Informasi yang dihimpun media ini dari sumber yang meminta identitasnya dirahasiakan menyebutkan, anggota tersebut diduga digerebek oleh istrinya saat berada bersama seorang perempuan yang bukan istri sahnya di lingkungan asrama dinas. Setelah kejadian, yang bersangkutan dikabarkan sempat dibawa oleh keluarga pihak istri.
"Kejadiannya di asrama Polsek Tempilang. Informasinya anggota itu digerebek istrinya bersama perempuan lain. Kami tidak ingin identitas disebutkan," ujar sumber kepada media ini.
Hingga saat ini, informasi tersebut masih berupa dugaan dan belum mendapat konfirmasi resmi dari pihak kepolisian. Karena itu, kebenarannya masih menunggu hasil klarifikasi maupun pemeriksaan internal.
Terlepas dari benar atau tidaknya dugaan tersebut, kasus ini memantik pertanyaan publik mengenai efektivitas pembinaan dan pengawasan terhadap personel, terlebih dugaan peristiwa disebut terjadi di kawasan asrama dinas yang merupakan fasilitas milik institusi Polri.
Perhatian masyarakat pun tertuju kepada Kapolres Bangka Barat yang baru, AKBP Helen Simanjuntak. Publik menantikan langkah tegas, profesional, dan transparan dalam menyikapi setiap dugaan pelanggaran etik tanpa pandang bulu. Penanganan yang objektif dinilai menjadi ukuran awal komitmen kepemimpinan baru dalam menegakkan disiplin internal serta menjaga marwah institusi.
Sejumlah pemerhati menilai, apabila dugaan tersebut terbukti melalui proses pemeriksaan, penegakan Kode Etik Profesi Polri harus dilakukan secara konsisten sesuai ketentuan yang berlaku. Transparansi penanganan perkara dinilai penting untuk menjaga kepercayaan masyarakat terhadap institusi kepolisian.
Sebaliknya, apabila hasil pemeriksaan membuktikan informasi tersebut tidak benar, kepolisian juga diharapkan menyampaikan klarifikasi secara terbuka agar tidak berkembang menjadi spekulasi yang dapat merugikan nama baik pihak-pihak terkait(Menunggu Penjelasan Resmi).

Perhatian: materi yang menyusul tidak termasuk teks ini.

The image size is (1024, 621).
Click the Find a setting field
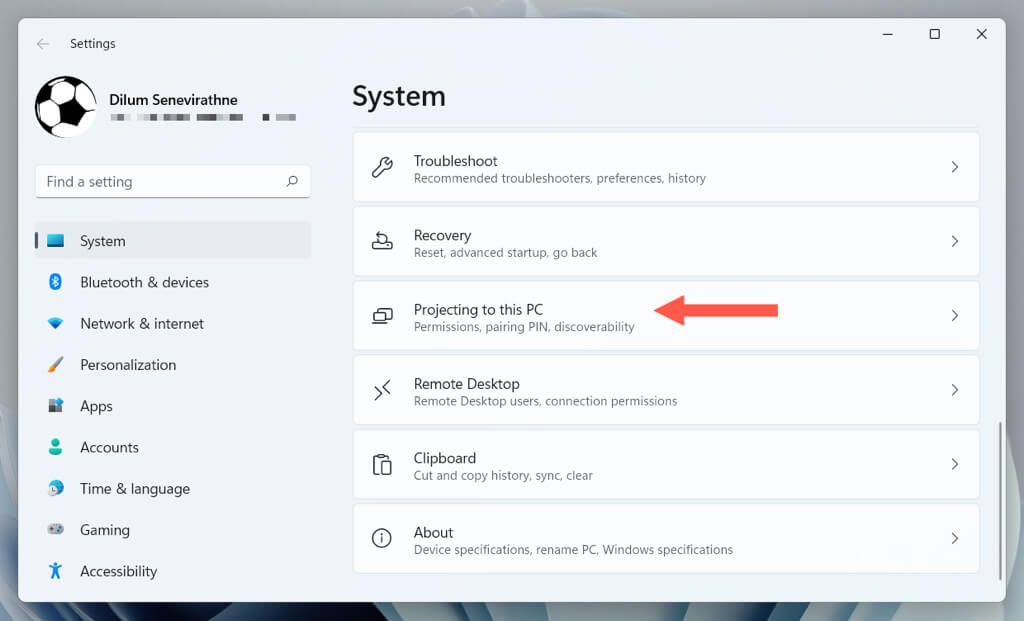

Hingga berita ini diterbitkan, media ini masih berupaya memperoleh konfirmasi dari Kapolsek Tempilang, Seksi Propam Polres Bangka Barat, maupun anggota yang disebut dalam informasi tersebut.
Media ini membuka ruang seluas-luasnya bagi hak jawab dan hak klarifikasi kepada seluruh pihak yang disebut dalam pemberitaan. Setiap penjelasan, bantahan, maupun keterangan resmi akan dimuat pada pemberitaan lanjutan sebagai bentuk penerapan prinsip cover both sides, keberimbangan informasi, serta kepatuhan terhadap Kode Etik Jurnalistik.